Now you might think: just upgrade to Update 1 and probably all problems will be fixed: NOT! VMware confirmed that this issue is not fixed in Update 1 and no patch will be released unless more customers experience this problem.

Somewhere I understand this reaction: it occurs when you don’t handle your VMware environment as VMware prescribes but when you see what can happen to your production environment I would like to see this issue fixed a.s.a.p.

I also noted that I’m not the only one that has experienced this problem ( http://communities.vmware.com/thread/251536 ) so I’m curious if VMware will pick this up before Update 2 or not.

For now I’d like to hint you : triple-check every storage change you do when it concerns vSphere!

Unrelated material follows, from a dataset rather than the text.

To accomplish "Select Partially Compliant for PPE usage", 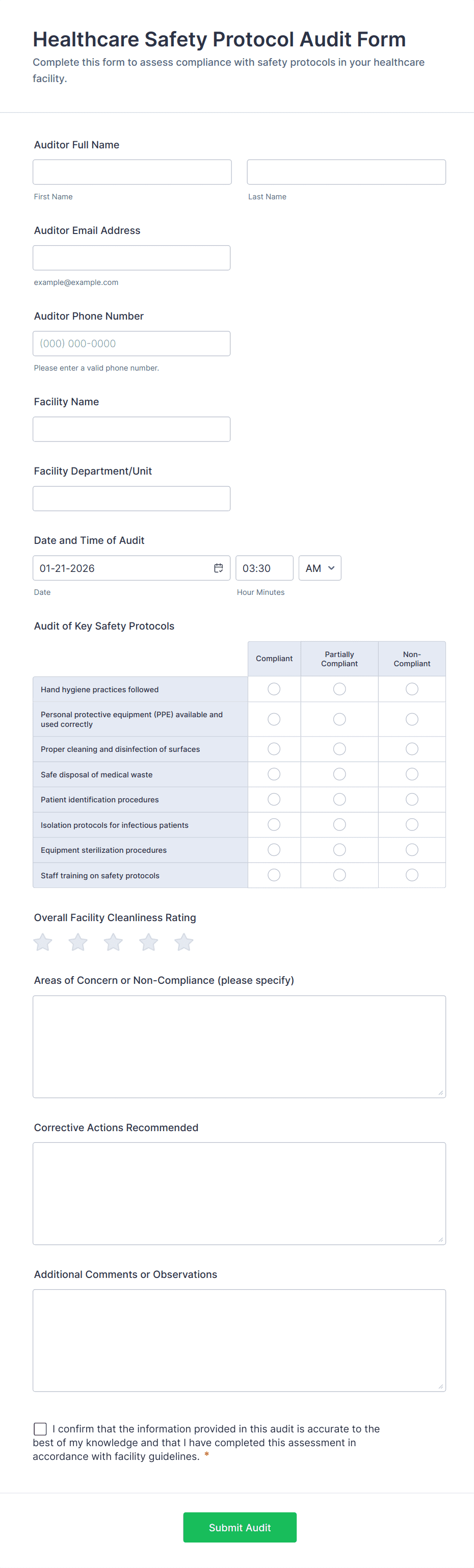I will pos(339,719).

Virtual Infrastructure bug / down / error / issue / jabber / LUN / Removal / SAN / update 1 / VMFS / vSphere /

Comments

  • Ben Conrad says:

    This has been fixed in ESX400-200912401-BG , see KB 1015084 & 1016626. The wording in 1016626 is a bit confusing though.

    • Ben, thanks for your reply and the info.

      I had this post in my draft for a while so I was somewhat afraid this was outdated info but the scary thing is that we reported this case at the 2 months ago to VMware support and we’ve never had a solution from VMware support so seems there’s some room for improvement there …

  • I dont really see this as a bug. I am not surprised at the reaction of the system after removing storage in an unclean fashion. Can you blame vmware for bad decisions?

    • Hi Eric,

      Thank you for your reaction but I think this is a non-discussion. When the impact can be this big it is VMware’s responsibility to limit the possible damage. And by releasing a fix before update 2, VMware seems to share that opinion.

  • Grant says:

    I’ve actually done this intentionally once because the general rule in our Storage is to un-present it from the systems and then reclaim the space. Why? Because if we delete it via the host there’s no way back. But I learned with vmware this is a bad thing to do. Our system didn’t have these issues, but it was definitely unhappy. I had to get our storage admin to represent the LUN so I could delete it cleanly.

    That’s why I want my own SAN 🙂